From 97848c10f9f8a8ce4296b149d06cab424eba05b3 Mon Sep 17 00:00:00 2001
From: Yury Norov <yury.norov@gmail.com>
Date: Sat, 17 Sep 2022 20:07:15 -0700
Subject: lib/bitmap: remove bitmap_ord_to_pos

Now that we have find_nth_bit(), we can drop bitmap_ord_to_pos().

Signed-off-by: Yury Norov <yury.norov@gmail.com>
---
 lib/bitmap.c | 36 +++---------------------------------
 1 file changed, 3 insertions(+), 33 deletions(-)

(limited to 'lib')

diff --git a/lib/bitmap.c b/lib/bitmap.c
index 3fc2e338ec30..1c81413c51f8 100644
--- a/lib/bitmap.c
+++ b/lib/bitmap.c
@@ -968,36 +968,6 @@ static int bitmap_pos_to_ord(const unsigned long *buf, unsigned int pos, unsigne
 	return bitmap_weight(buf, pos);
 }
 
-/**
- * bitmap_ord_to_pos - find position of n-th set bit in bitmap
- *	@buf: pointer to bitmap
- *	@ord: ordinal bit position (n-th set bit, n >= 0)

..........

Could you write the next part of the patch removing bitmap_ord_to_pos, picking up right after its last line?

Collection entries:
..........

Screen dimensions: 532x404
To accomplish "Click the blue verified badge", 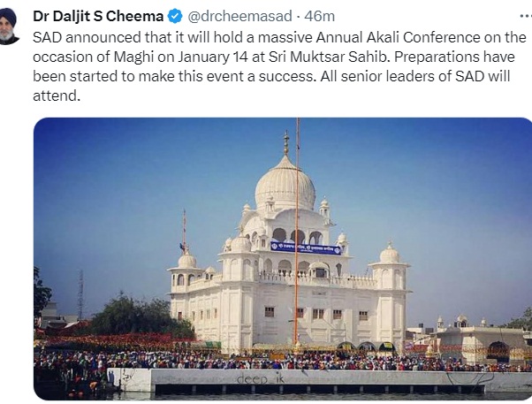I will (175, 16).
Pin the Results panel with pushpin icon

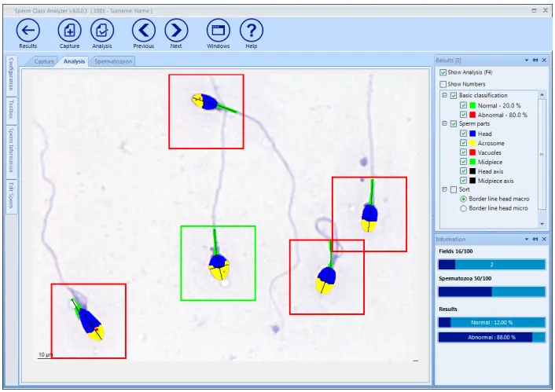click(x=535, y=60)
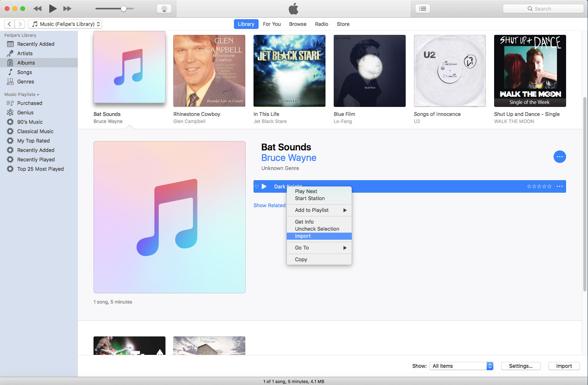
Task: Select Artists in Felipe's Library
Action: 24,53
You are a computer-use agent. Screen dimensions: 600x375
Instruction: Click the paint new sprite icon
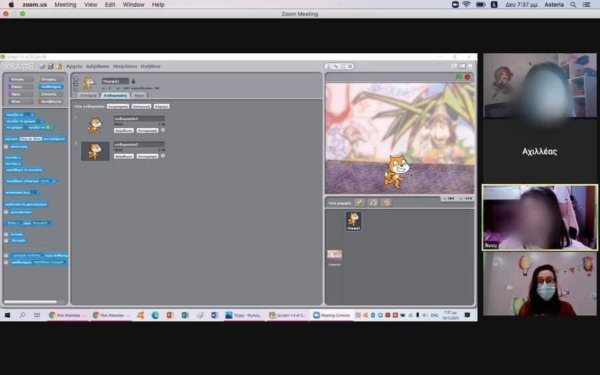point(360,203)
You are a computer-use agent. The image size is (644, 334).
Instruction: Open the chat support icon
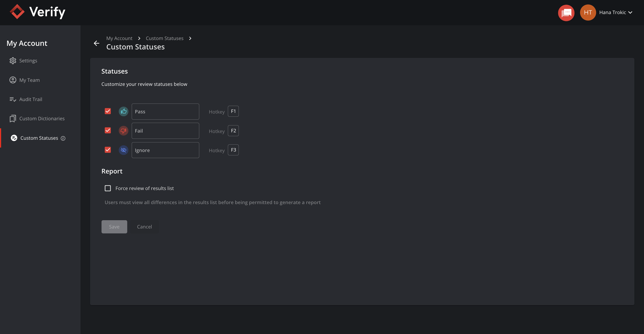click(566, 13)
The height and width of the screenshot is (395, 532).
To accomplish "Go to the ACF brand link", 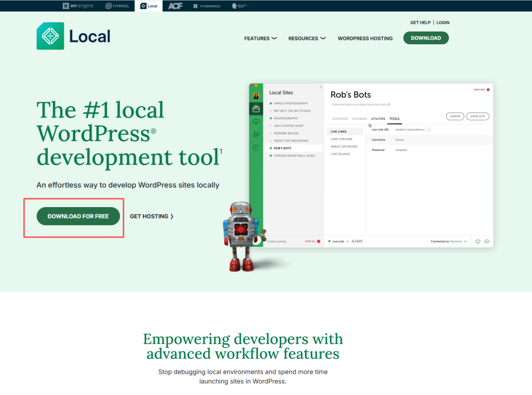I will (175, 6).
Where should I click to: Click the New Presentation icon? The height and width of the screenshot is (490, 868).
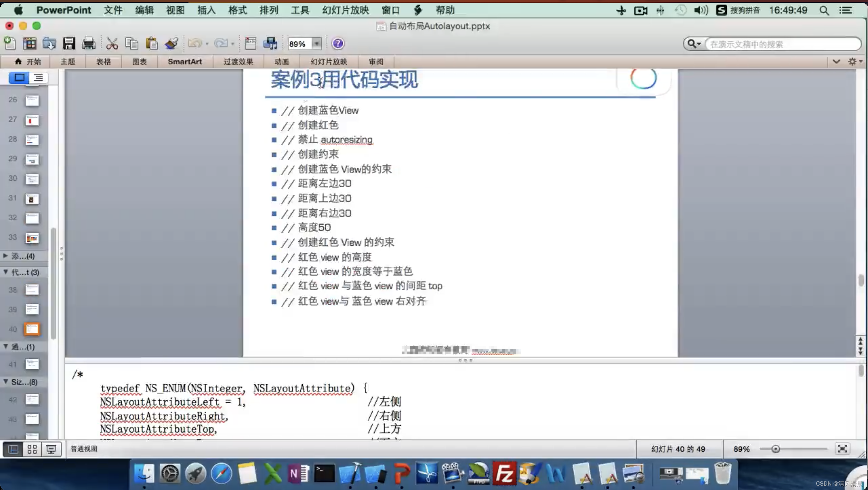pyautogui.click(x=10, y=44)
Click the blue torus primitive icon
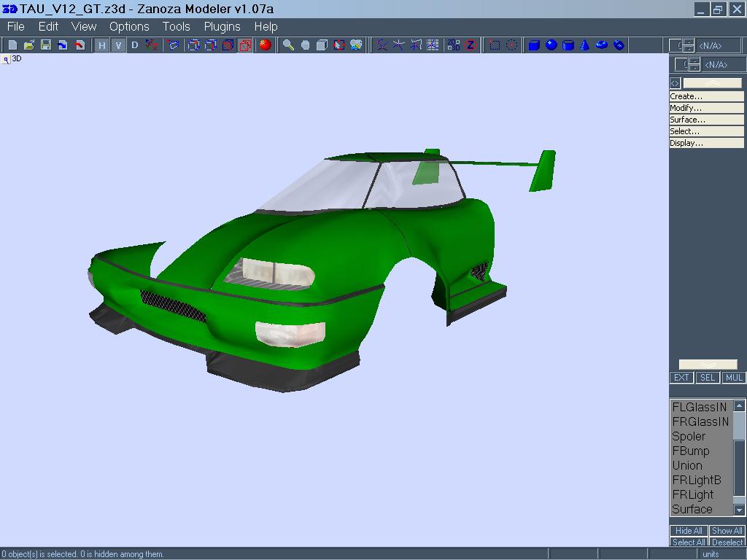This screenshot has height=560, width=747. 601,45
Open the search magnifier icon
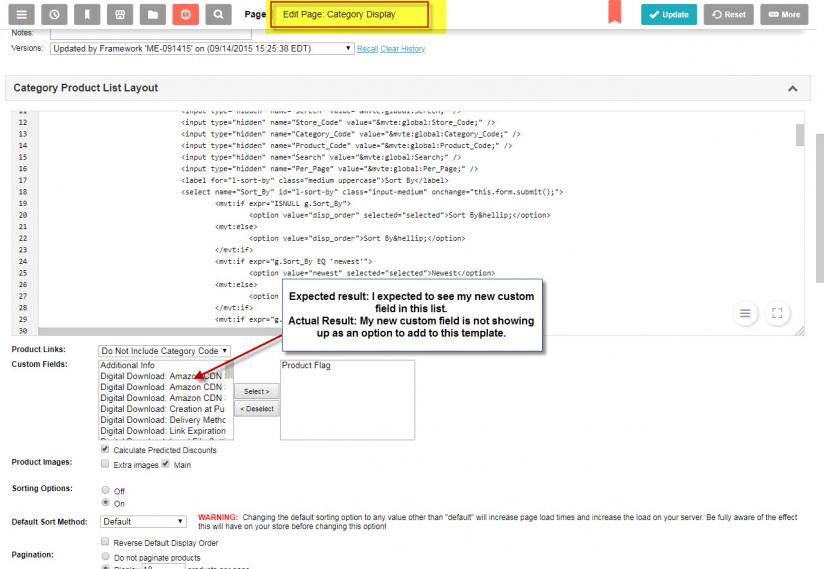824x569 pixels. [218, 15]
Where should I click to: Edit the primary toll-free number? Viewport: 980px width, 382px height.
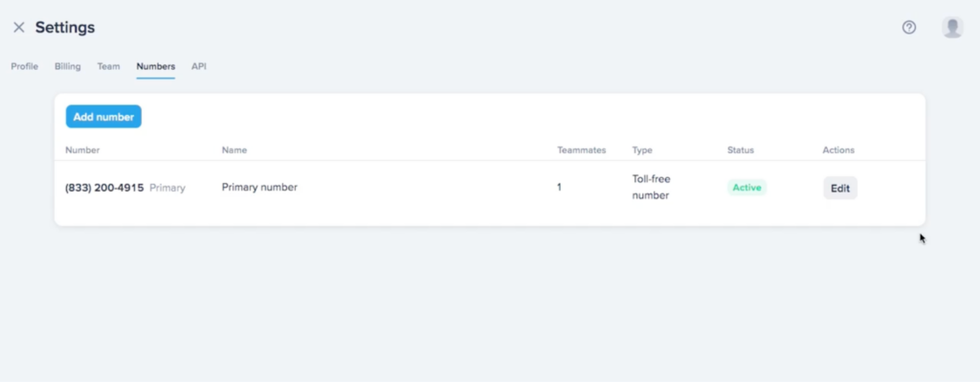point(840,189)
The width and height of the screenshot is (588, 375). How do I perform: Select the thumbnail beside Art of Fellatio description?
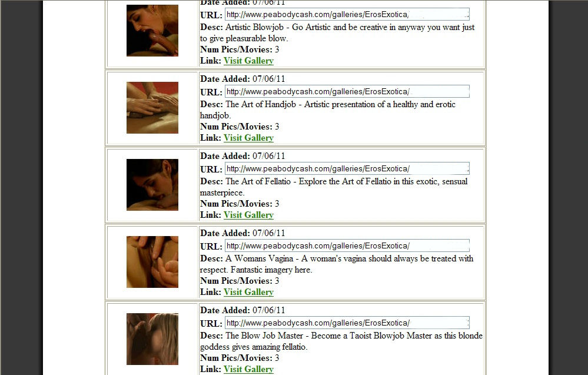(152, 185)
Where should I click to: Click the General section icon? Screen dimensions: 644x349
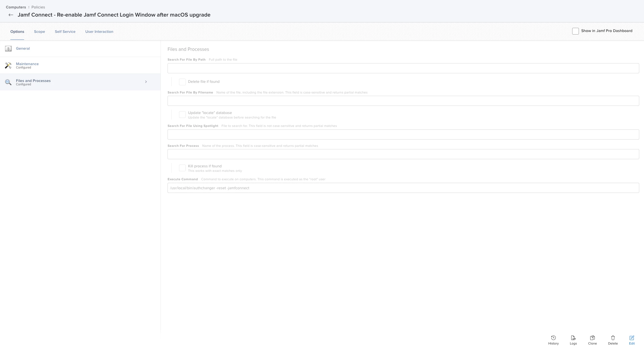pyautogui.click(x=8, y=49)
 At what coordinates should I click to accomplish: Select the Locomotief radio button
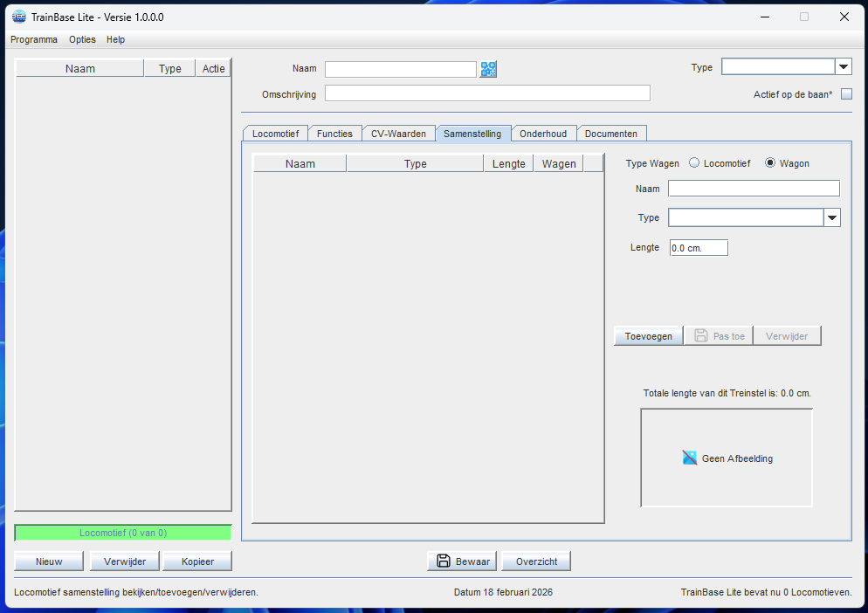coord(695,163)
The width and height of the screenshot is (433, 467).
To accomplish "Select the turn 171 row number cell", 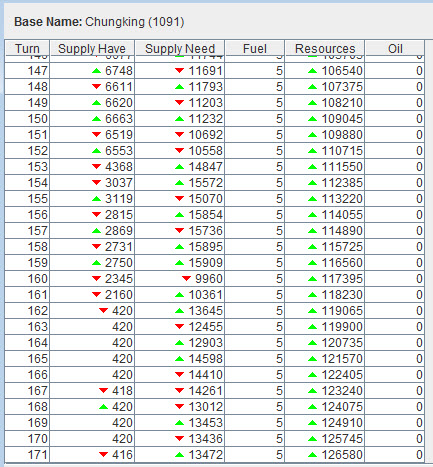I will click(27, 455).
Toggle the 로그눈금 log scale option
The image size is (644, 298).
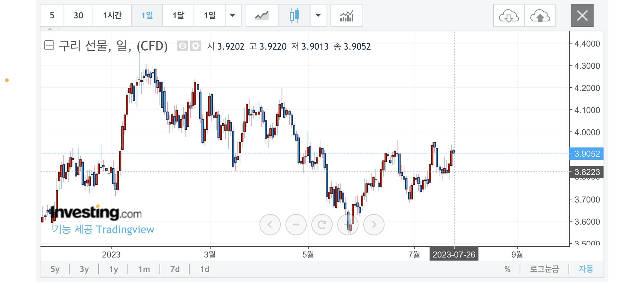[x=545, y=269]
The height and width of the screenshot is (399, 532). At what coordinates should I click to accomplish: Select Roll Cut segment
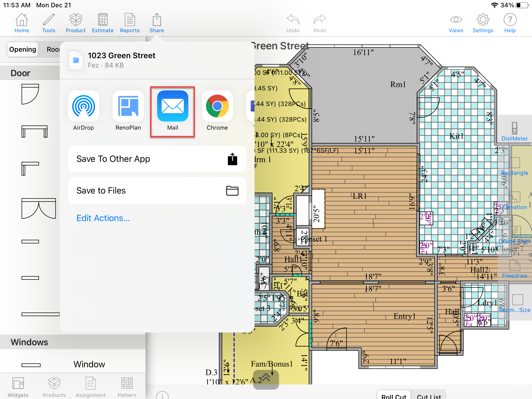tap(394, 395)
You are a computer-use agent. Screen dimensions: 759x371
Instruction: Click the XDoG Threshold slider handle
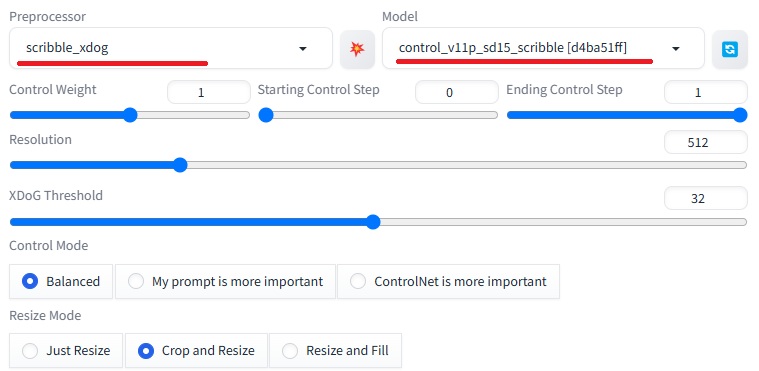point(373,222)
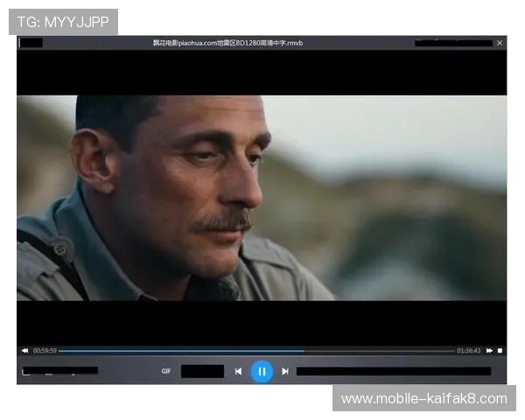Click the played blue portion of seek bar
The height and width of the screenshot is (420, 525).
[175, 351]
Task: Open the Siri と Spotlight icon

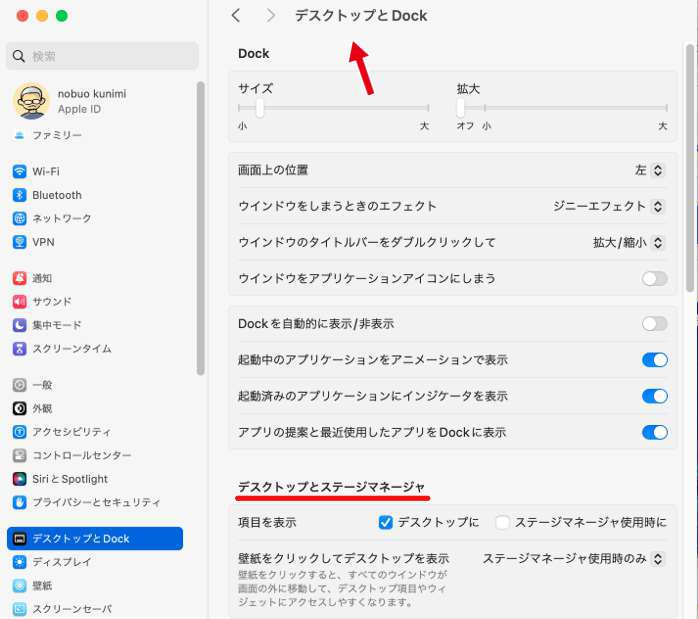Action: [x=19, y=479]
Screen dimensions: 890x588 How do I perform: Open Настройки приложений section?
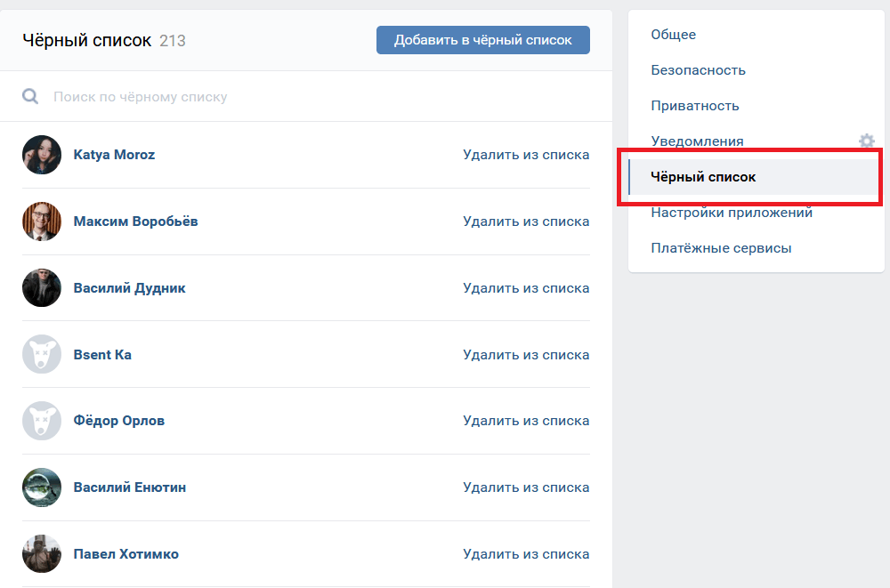[731, 213]
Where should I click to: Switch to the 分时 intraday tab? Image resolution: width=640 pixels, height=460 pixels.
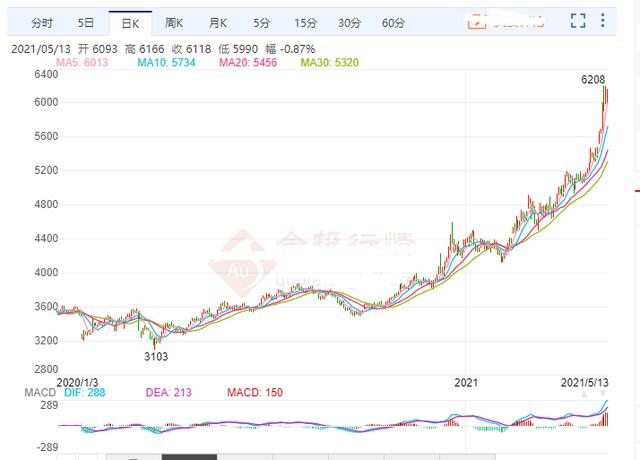coord(42,22)
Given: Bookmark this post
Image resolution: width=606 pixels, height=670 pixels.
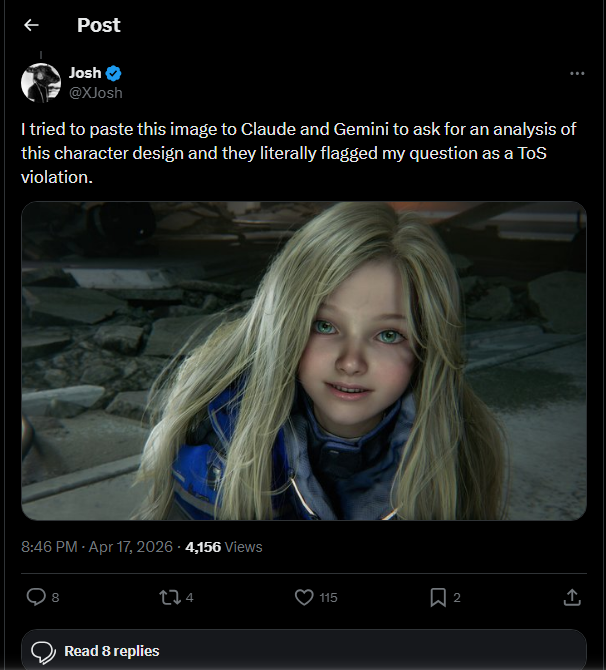Looking at the screenshot, I should pyautogui.click(x=437, y=597).
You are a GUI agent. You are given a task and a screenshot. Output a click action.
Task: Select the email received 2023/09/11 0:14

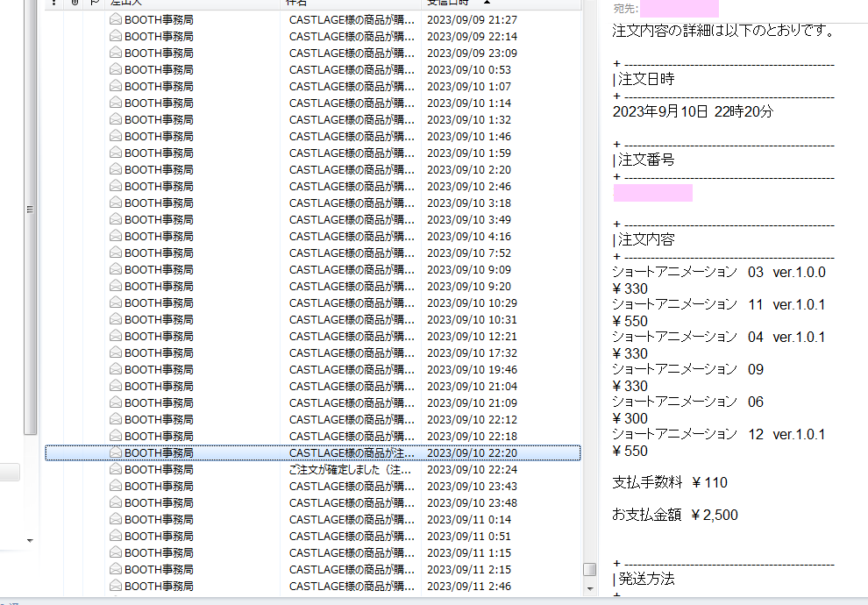(351, 519)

..........

=== Response to this exercise ===
- *	@nbits: number of valid bit positions in @buf
- *
- * Map the ordinal offset of bit @ord in @buf to its position in @buf.
- * Value of @ord should be in range 0 <= @ord < weight(buf). If @ord
- * >= weight(buf), returns @nbits.
- *
- * If for example, just bits 4 through 7 are set in @buf, then @ord
- * values 0 through 3 will get mapped to 4 through 7, respectively,
- * and all other @ord values returns @nbits.  When @ord value 3
- * gets mapped to (returns) @pos value 7 in this example, that means
- * that the 3rd set bit (starting with 0th) is at position 7 in @buf.
- *
- * The bit positions 0 through @nbits-1 are valid positions in @buf.
- */
-unsigned int bitmap_ord_to_pos(const unsigned long *buf, unsigned int ord, unsigned int nbits)
-{
-	unsigned int pos;
-
-	for (pos = find_first_bit(buf, nbits);
-	     pos < nbits && ord;
-	     pos = find_next_bit(buf, nbits, pos + 1))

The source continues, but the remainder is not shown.